TASK DESCRIPTION: Would you please write out every record exactly?

THE DATA:
######

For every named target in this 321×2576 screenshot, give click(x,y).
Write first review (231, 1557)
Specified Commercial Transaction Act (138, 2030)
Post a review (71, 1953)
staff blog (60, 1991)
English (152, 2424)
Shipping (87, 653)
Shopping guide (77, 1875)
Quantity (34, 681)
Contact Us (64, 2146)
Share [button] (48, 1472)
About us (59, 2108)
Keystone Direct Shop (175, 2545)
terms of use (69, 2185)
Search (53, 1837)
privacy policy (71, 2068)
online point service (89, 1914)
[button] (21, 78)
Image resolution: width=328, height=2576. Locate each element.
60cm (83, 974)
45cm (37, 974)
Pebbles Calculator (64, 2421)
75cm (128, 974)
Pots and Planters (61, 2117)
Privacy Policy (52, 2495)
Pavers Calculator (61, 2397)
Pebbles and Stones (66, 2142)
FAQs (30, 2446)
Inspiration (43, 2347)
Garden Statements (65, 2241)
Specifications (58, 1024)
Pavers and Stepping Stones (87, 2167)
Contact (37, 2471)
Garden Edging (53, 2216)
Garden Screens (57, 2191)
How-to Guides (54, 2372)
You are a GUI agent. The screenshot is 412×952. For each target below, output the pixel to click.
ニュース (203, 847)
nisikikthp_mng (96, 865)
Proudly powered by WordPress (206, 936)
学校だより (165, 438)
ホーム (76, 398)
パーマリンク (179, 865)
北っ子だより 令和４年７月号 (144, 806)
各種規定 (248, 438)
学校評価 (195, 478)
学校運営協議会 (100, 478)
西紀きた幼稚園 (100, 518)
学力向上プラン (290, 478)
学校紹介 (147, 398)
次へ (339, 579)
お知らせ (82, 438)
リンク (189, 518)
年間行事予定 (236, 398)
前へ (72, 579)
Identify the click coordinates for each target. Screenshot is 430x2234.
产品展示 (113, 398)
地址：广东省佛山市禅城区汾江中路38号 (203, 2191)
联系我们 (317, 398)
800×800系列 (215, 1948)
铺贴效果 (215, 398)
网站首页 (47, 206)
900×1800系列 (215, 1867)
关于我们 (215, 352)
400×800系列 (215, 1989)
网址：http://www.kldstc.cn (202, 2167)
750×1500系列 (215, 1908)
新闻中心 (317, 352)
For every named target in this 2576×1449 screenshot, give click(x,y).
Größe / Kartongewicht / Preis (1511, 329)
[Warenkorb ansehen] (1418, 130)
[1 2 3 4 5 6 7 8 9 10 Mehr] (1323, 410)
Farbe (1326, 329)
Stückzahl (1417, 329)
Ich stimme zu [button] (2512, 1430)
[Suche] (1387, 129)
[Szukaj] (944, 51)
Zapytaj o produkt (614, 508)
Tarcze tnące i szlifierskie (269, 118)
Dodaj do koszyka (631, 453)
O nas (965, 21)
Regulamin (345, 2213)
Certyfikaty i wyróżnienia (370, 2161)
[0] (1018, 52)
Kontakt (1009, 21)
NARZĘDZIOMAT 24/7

######

SOLUTION TO THIS TASK:
For every named target in this 321×2576 screenshot, give click(x,y).
Write first review (231, 1557)
Specified Commercial Transaction Act (138, 2030)
Post a review (71, 1953)
staff blog (60, 1991)
English (152, 2424)
Shipping (87, 653)
Shopping guide (77, 1875)
Quantity (34, 681)
Contact Us (64, 2146)
Share [button] (48, 1472)
About us (59, 2108)
Keystone Direct Shop (175, 2545)
terms of use (69, 2185)
Search (53, 1837)
privacy policy (71, 2068)
online point service (89, 1914)
[button] (21, 78)
Image resolution: width=328, height=2576. Locate each element.
60cm (83, 974)
45cm (37, 974)
Pebbles Calculator (64, 2421)
75cm (128, 974)
Pots and Planters (61, 2117)
Privacy Policy (52, 2495)
Pavers Calculator (61, 2397)
Pebbles and Stones (66, 2142)
FAQs (30, 2446)
Inspiration (43, 2347)
Garden Statements (65, 2241)
Specifications (58, 1024)
Pavers and Stepping Stones (87, 2167)
Contact (37, 2471)
Garden Edging (53, 2216)
Garden Screens (57, 2191)
How-to Guides (54, 2372)
You are a GUI agent. The screenshot is 412×952. For each target below, output the pixel to click.
ニュース (203, 847)
nisikikthp_mng (96, 865)
Proudly powered by WordPress (206, 936)
学校だより (165, 438)
ホーム (76, 398)
パーマリンク (179, 865)
北っ子だより 令和４年７月号 (144, 806)
各種規定 (248, 438)
学校評価 (195, 478)
学校運営協議会 (100, 478)
西紀きた幼稚園 (100, 518)
学力向上プラン (290, 478)
学校紹介 (147, 398)
次へ (339, 579)
お知らせ (82, 438)
リンク (189, 518)
年間行事予定 (236, 398)
前へ (72, 579)
Identify the click coordinates for each target. Screenshot is 430x2234.
产品展示 (113, 398)
地址：广东省佛山市禅城区汾江中路38号 (203, 2191)
联系我们 (317, 398)
800×800系列 (215, 1948)
铺贴效果 (215, 398)
网站首页 (47, 206)
900×1800系列 (215, 1867)
关于我们 (215, 352)
400×800系列 (215, 1989)
网址：http://www.kldstc.cn (202, 2167)
750×1500系列 (215, 1908)
新闻中心 (317, 352)
For every named target in this 2576×1449 screenshot, give click(x,y).
Größe / Kartongewicht / Preis (1511, 329)
[Warenkorb ansehen] (1418, 130)
[1 2 3 4 5 6 7 8 9 10 Mehr] (1323, 410)
Farbe (1326, 329)
Stückzahl (1417, 329)
Ich stimme zu [button] (2512, 1430)
[Suche] (1387, 129)
[Szukaj] (944, 51)
Zapytaj o produkt (614, 508)
Tarcze tnące i szlifierskie (269, 118)
Dodaj do koszyka (631, 453)
O nas (965, 21)
Regulamin (345, 2213)
Certyfikaty i wyróżnienia (370, 2161)
[0] (1018, 52)
Kontakt (1009, 21)
NARZĘDZIOMAT 24/7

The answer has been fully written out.